I sink into the water, watching him. I still don’t know what to think about Cole. He’s been honest enough so far, but he’s a Cartaxus soldier. My father made it clear that nobody wearing the antlers could be trusted, but I don’t know how to reconcile that with the message he left Cole.
Now, more than ever, I’m desperate for Agnes’s advice. She met Cole, she must have spent time with him, but now she’s disappeared. When I ran into the woods, I commed her over and over, but the same message kept flashing up. Out of range. Out of range. My mind spun to the worst-case scenario—that Cole had killed her—but when I slumped on the ground at the foot of a tree, I felt the weight of something in my pocket. A licorice drop.
One of Agnes’s horrible homemade candies that I’ve turned down so many times before.
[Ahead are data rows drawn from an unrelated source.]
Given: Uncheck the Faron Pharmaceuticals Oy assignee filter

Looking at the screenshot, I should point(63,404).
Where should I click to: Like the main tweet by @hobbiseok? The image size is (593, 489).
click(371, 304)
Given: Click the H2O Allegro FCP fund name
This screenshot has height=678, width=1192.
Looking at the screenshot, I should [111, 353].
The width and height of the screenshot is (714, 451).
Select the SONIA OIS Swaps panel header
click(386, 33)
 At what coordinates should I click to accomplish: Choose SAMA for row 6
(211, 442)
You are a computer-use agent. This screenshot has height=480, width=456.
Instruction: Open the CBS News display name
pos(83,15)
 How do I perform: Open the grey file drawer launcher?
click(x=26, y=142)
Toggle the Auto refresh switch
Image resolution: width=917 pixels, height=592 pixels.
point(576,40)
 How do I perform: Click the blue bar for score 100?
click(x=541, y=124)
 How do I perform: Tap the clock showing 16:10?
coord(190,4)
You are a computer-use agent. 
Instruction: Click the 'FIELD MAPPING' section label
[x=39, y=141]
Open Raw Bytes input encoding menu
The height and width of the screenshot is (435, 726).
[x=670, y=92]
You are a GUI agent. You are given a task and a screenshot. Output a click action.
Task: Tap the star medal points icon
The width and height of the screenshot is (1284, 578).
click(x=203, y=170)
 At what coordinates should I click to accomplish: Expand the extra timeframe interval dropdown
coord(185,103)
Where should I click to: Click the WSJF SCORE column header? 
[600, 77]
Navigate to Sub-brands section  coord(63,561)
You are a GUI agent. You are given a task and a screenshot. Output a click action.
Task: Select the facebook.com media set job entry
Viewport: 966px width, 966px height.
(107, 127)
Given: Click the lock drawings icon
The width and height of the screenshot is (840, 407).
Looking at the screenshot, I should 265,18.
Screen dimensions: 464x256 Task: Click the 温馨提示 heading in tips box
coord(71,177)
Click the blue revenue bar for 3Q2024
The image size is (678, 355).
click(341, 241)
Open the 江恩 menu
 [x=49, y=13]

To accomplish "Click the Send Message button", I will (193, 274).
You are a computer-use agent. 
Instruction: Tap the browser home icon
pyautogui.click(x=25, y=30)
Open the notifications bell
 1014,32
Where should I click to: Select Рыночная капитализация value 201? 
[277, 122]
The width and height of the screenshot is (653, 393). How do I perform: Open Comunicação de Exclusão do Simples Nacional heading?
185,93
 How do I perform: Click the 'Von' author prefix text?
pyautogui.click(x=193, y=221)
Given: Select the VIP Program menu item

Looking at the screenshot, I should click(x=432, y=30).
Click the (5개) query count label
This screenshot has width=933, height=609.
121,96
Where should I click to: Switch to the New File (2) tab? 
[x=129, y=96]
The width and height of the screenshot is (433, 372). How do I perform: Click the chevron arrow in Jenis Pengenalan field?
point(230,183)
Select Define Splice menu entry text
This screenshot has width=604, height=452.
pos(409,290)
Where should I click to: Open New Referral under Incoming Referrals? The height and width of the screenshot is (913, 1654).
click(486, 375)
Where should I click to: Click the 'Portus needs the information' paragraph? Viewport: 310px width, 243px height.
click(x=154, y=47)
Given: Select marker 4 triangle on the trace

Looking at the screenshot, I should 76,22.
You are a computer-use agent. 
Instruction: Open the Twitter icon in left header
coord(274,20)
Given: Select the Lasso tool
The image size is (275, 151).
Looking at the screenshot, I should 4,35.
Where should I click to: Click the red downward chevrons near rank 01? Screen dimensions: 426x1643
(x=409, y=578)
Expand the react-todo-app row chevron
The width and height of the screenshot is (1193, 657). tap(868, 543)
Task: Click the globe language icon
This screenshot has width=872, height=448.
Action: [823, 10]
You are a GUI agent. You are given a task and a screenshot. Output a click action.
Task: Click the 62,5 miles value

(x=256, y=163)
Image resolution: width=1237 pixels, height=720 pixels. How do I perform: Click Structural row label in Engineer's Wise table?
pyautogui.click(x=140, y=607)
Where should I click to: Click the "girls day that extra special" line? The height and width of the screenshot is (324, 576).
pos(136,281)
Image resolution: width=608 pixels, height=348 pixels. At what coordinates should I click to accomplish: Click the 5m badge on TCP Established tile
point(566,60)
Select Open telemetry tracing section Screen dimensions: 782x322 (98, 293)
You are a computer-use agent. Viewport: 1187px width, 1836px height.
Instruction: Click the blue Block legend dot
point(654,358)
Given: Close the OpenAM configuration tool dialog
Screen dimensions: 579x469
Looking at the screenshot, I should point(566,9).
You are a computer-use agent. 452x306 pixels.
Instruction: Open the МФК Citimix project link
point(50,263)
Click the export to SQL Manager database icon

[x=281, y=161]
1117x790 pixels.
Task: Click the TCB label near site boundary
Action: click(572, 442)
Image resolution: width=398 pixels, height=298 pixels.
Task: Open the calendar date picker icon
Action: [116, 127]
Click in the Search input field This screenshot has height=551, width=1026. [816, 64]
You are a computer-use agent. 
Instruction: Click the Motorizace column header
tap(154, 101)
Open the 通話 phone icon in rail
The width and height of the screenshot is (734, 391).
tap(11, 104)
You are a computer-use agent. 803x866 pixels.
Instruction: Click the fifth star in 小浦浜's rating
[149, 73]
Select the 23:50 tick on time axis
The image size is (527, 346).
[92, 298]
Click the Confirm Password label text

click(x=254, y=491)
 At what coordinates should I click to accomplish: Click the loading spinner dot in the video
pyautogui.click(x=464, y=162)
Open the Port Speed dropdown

I’d spend a night at her house every week or two, eating lentils, playing cards, until I found myself itching to get back to the lab. She always slid a licorice drop into my pocket as a farewell gesture, even though she knew I hated them. The fact that she put one in my pocket when Cole brought me to the cabin means that she must have been alive and trusted him to take care of me. But it makes no sense. He’s a Cartaxus soldier, armed and dangerous. We’ve spent the last two years hiding from people just like him.
“Why did Agnes trust you?” I ask.
“She didn’t at first.” Cole’s shadow ripples across the rocks on the lake’s shore, dipping into the water. “After you passed out, she realized I was trying to help you, and you were hurt so badly that we didn’t have time to talk. She told me how to get to her house, and kept a gun trained on me while I drove, while I put you in the ice bath, and for a few hours after that. I think the frostbite changed her mind.”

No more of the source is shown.